■ **CONJUNTO DE EXERCÍCIOS**
#1 Segundo o texto sobre o duelo entre gaúchos, em que lugar Borges estava sendo relido quando chegou o e-mail com a nova versão do combate?
#2 Dê seguimento ao texto sobre o duelo entre gaúchos, começando logo após a última frase apresentada.

■ **TEXTO FORNECIDO**
Há também o tempo de rever conceitos.

É sabido que Jorge Luís Borges apresenta, em “Evaristo Carriego”, algumas versões de um improvável duelo entre dois gaúchos prováveis, ou vice-versa. A moral dessa história aparentemente imoral é a nobreza gaúcha. Homens que não podem escapar ao destino são capazes, no entanto, de agir dignamente até o fim, o que já é uma forma de cumprir o próprio destino e dar sentido ao tempo do vivido. Eu mesmo, fadado ao meu destino, já contei certa vez outra versão desse duelo infinito e repetitivo. Enquanto relia Borges em São Miguel dos Milagres, embora isso possa parecer mais improvável que os duelos que se repetem, recebi um e-mail com uma nova e singela versão do combate, desta vez, creiam, em Palomas. Sim, na minha Palomas.

Na minha primeira versão do duelo, o fato também acontecia em Palomas. A chegada do forasteiro também se repete. Ele desce do trem, todo de preto, atravessa a vila silenciosamente, na metade de uma tarde em que se pode ouvir o canto das cigarras quase tão forte quanto o apito da locomotiva, e hospeda-se na casa de um homem que nunca viu. Conversam ao cair da tarde, tomando mate, sentados em bancos de três pernas cobertos com pelegos, e sentem-se bem um na companhia do outro. Nesta versão que me chegou por e-mail, a meu ver com um endereço criado para a circunstância, os dois levantam-se muito cedo, mateiam novamente e saem a cavalo para recorrer os campos. O anfitrião tendo cedido o seu melhor cavalo ao visitante, que assim manda a etiqueta.

Não entrei nas considerações do autor de “História Universal da Infâmia”, ou do incontornável texto “poesia gauchesca”, sobre a natureza dos duelos ou sobre os duelos da natureza. Disse apenas, seguindo o relato que me foi enviado em hora tão propícia, que, pelas sete horas da manhã, os dois companheiros apearam dos cavalos, na frente de uma casa com uma janela de vidro, de onde se podia ver o cemitério, desataram os cinturões com seus revólveres, que depositaram à sombra de um umbu, e enfrentaram-se munidos apenas de longas adagas. Teria sido uma luta rápida. O forasteiro avançou sem qualquer temor. O palomense o colheu com a sua adaga de modo frontal, furando-lhe a buchada. Uma golfada de sangue ensopou o “pano verde do campo”.

Dados coletados
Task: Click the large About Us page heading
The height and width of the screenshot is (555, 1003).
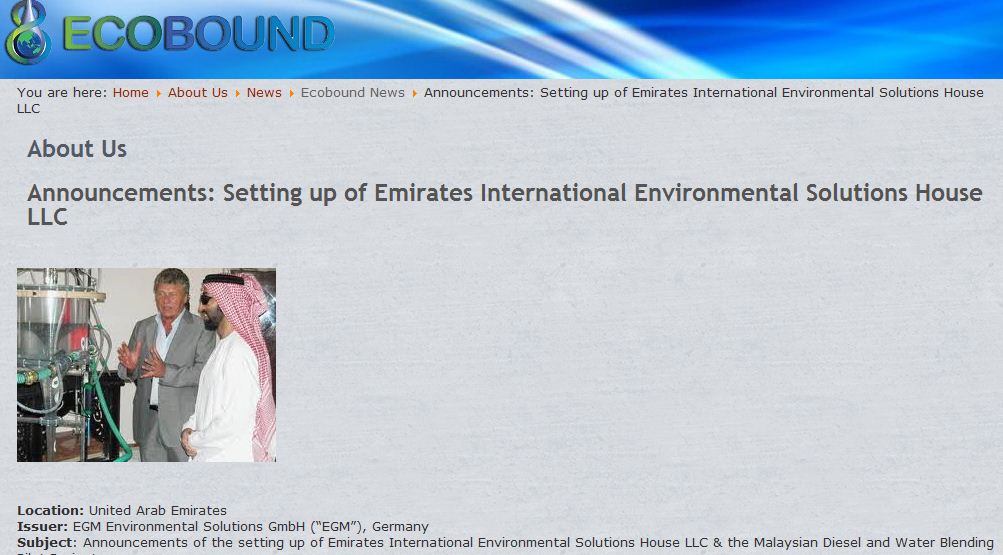Action: (77, 149)
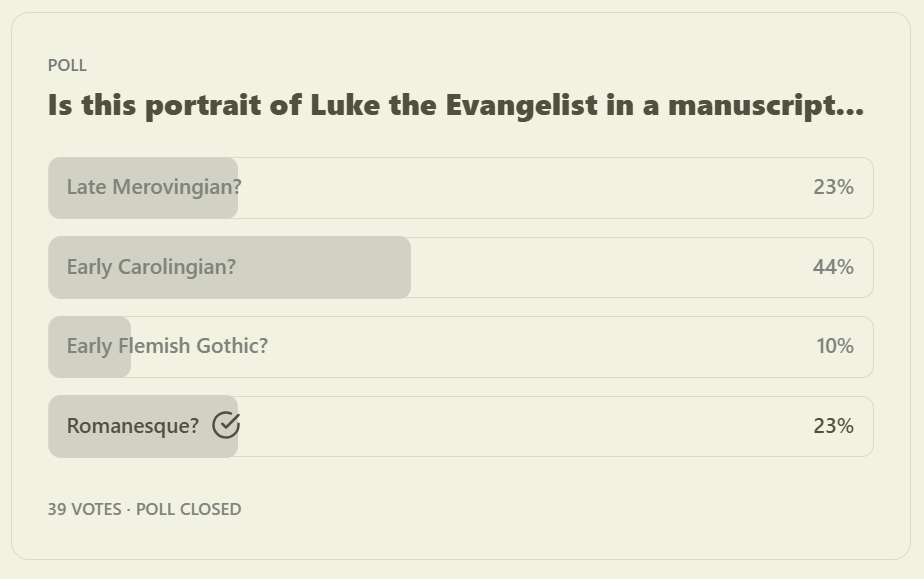Expand the truncated title ellipsis
The image size is (924, 579).
853,112
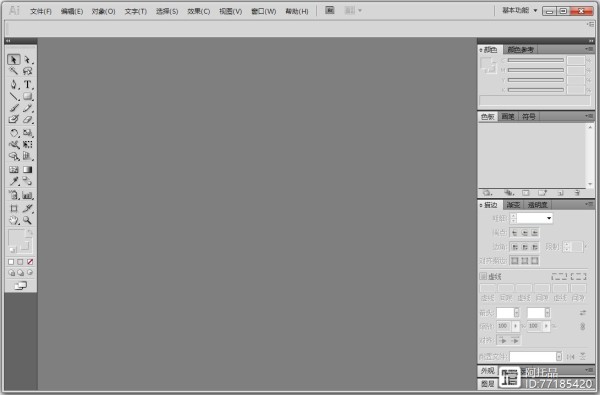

■ **RESPOSTAS ESPERADAS**
#1 Em São Miguel dos Milagres.

#2
Em seguida, o palomense persignou-se, fechou os olhos do morto e deu-lhe sepultura cristã à beira da estrada, onde, durante muitos anos, se viu uma cruz de madeira, que, depois da morte do palomense, o tempo consumiu. No mesmo dia, o “assassino” apresentou-se à polícia e confessou ter matado um homem de quem tudo desconhecia, inclusive o nome. Não conseguiu, ou não quis, apresentar qualquer justificativa para o ato. Fez questão, porém, de salientar a sua certeza de que o morto era um homem honrado. Por ser primário e não representar perigo social algum, sendo mais improvável do que tudo a sua fuga, o réu confesso ficou em liberdade. O processo arrastou-se por anos.

Enfim, o palomense, de nome Bento, morreu ao cair de um cavalo. A única testemunha, na frente de cuja casa o duelo acontecera, nunca foi ouvida. O e-mail não me forneceu o nome dessa pessoa, mas, pela descrição feita, não posso me enganar. O forasteiro foi morto na frente do rancho do velho Borges, o cego, que da sua janela de vidro parecia gastar a vida vendo chover nos longos invernos de Palomas.

Certo mesmo é que cada homem acrescenta alguma coisa a uma mesma história. Palomas, no passado, chamava-se Samarcande, cujo nome significa “lugar do encontro” ou “lugar do conflito”. Depois, virou Macondo. Essa história é sempre a da morte. Sommerset Maughan falou dela num conto. Antes dele, um sábio persa tratou dela num poema. O último avatar desse duelo envolve dois argentinos e dois brasileiros de nomes estranhos: um deles se chama Juremir. Esse Juremir jurava que os palomenses são mentirosos. Ora, Juremir era palomense. Logo, Juremir mentia. Logo, Juremir falava a verdade...

No tempo da espera, recontar é como plantar.

Faz sonhar com alguma colheita.

Continua...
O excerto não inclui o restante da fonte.